Surnommée "la CNN du monde arabe", Al-Jazira
a comme devise "L'opinion et son contraire". L'émission
phare de la chaîne est sans contredit "La direction
opposée", un débat hebdomadaire qui met aux
prises deux interlocuteurs aux positions contradictoires. "L'émission,
animée par Fayçal Al Kassim, est la plus controversée
et la plus regardée avec un auditoire de plus de 50 millions
de téléspectateurs, indique le journaliste Jean-Michel
Leprince, de la Société Radio-Canada, un des participants
à la table ronde du colloque. La devise de l'animateur
est: "Si on me donne un mètre de liberté,
j'en prends deux."" Au cours d'un reportage sur Al-Jazira,
en 2003, Jean-Michel Leprince s'était fait dire par la
coordonnatrice des nouvelles Dima Khatib que la chaîne
faisait l'objet de multiples critiques. "On se fait accuser
par tous les régimes arabes d'être des agents sionistes,
et par Israël et les États-Unis de soutenir Oussama
Ben Laden. On ferme nos bureaux extérieurs. Nos correspondants
sont expulsés, voire emprisonnés. Cinq ambassadeurs
arabes ont quitté le Qatar en guise de protestation. Tout
le monde nous critique. Alors on doit faire quelque chose de
juste."
Un témoin privilégié
Dès 1998, Al-Jazira acquiert une grande notoriété
dans le monde arabe en couvrant, depuis l'Irak, l'opération
militaire américano-britannique "Renard du désert".

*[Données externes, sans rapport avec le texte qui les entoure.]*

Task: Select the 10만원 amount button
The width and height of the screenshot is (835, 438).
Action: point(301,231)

En septembre 2000, la chaîne couvre la deuxième
Intifada palestinienne. Dans les débuts, elle donne la
parole aux Israéliens comme aux Palestiniens. Par la suite,
elle cède aux pressions de l'opinion publique arabe et
limite les interviews aux porte-parole palestiniens. Al-Jazira
est présente en Afghanistan depuis 1998. En 2001, elle
filme le dynamitage, par les talibans, des fameux bouddhas de
Bamiyan. Puis, elle couvre les bombardements américains
consécutifs aux attaques terroristes du 11 septembre aux
États-Unis. Al-Jazira diffuse les messages du réseau
terroriste Al-Qaida. Dans le conflit irakien, Al-Jazira choque
à l'occasion en montrant des enregistrements vidéo
d'otages capturés par des rebelles puis décapités.

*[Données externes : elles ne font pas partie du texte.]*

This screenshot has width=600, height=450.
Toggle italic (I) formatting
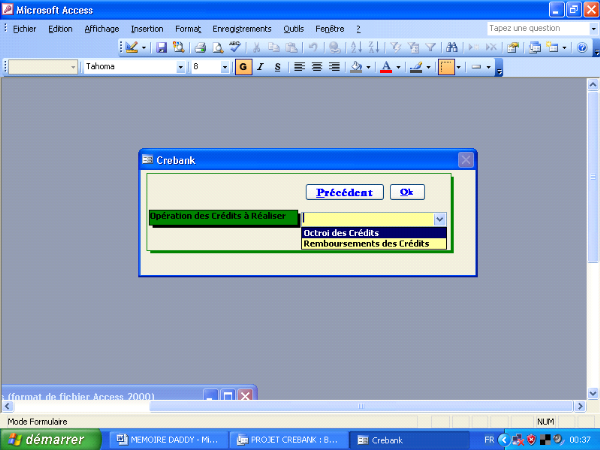tap(260, 67)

Aujourd'hui, Al-Jazira a des concurrentes, notamment Al-Arabiya,
à Dubai, aux Émirats arabes unis. Preuve ultime
que la chaîne de télévision du Qatar a acquis
ses lettres de noblesse, et pas seulement dans le paysage audiovisuel
international: une enquête récente, aux dires de
Jean-Michel Leprince, la place au cinquième rang des marques
de commerce les plus respectées au monde, derrière
des sociétés comme Apple, Google, Ikea et Starbuck.